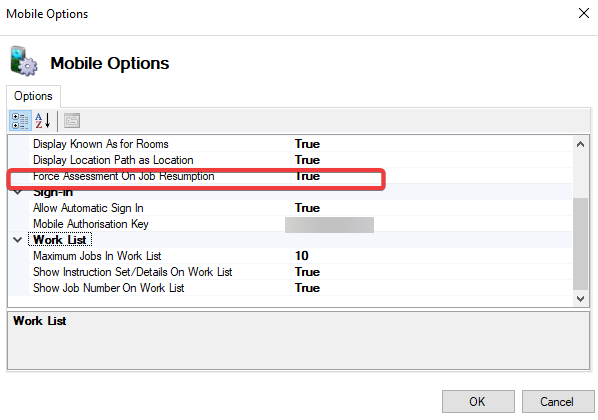Collapse the Work List category
Image resolution: width=598 pixels, height=420 pixels.
(x=18, y=240)
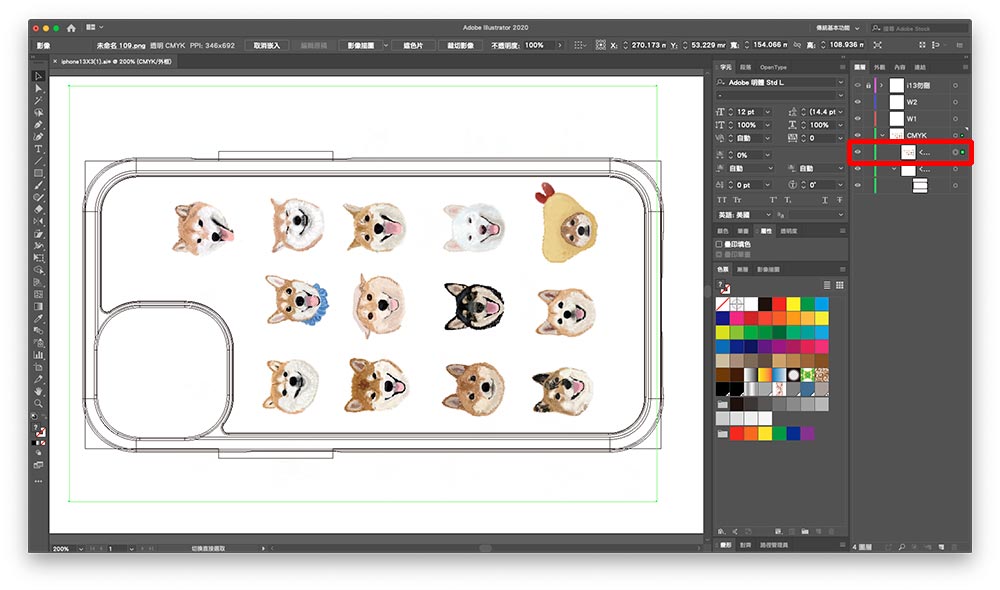
Task: Collapse the CMYK layer
Action: coord(882,135)

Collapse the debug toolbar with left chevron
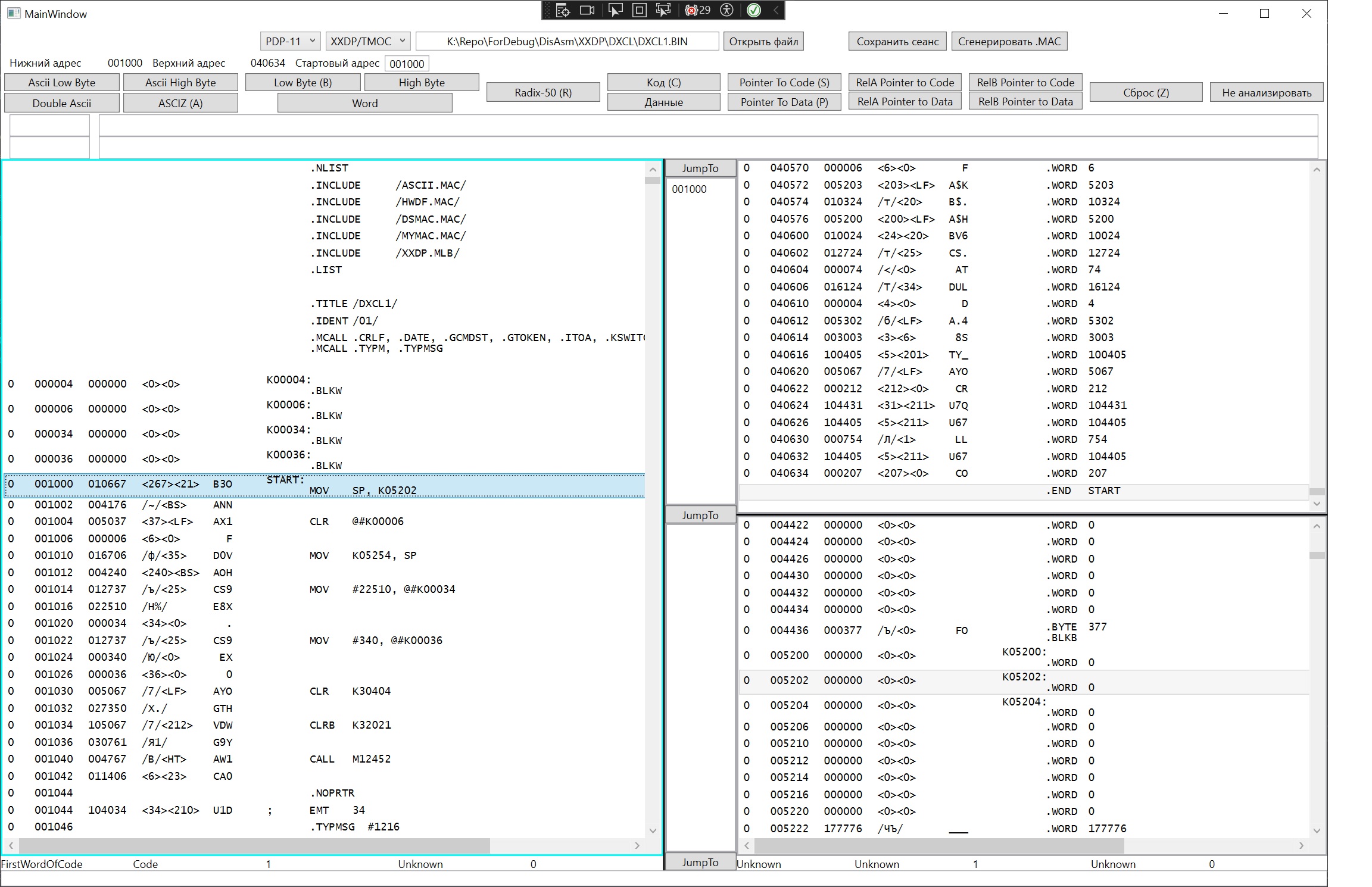(x=775, y=10)
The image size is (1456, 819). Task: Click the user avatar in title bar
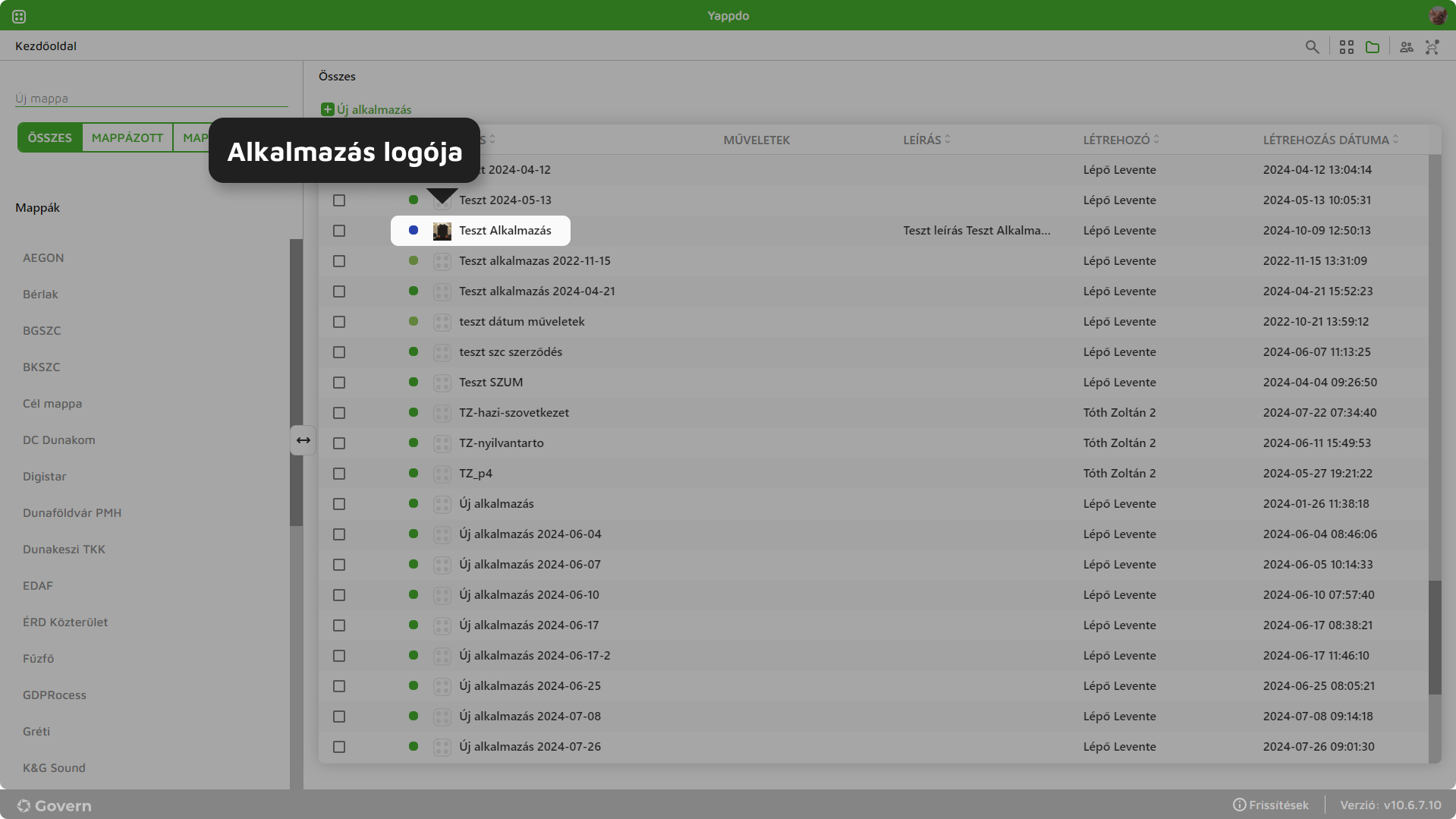pyautogui.click(x=1437, y=16)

- [Problem to solve]: Count the lines above that contain the word "Task" and give only the number.

- [Answer in full]: 2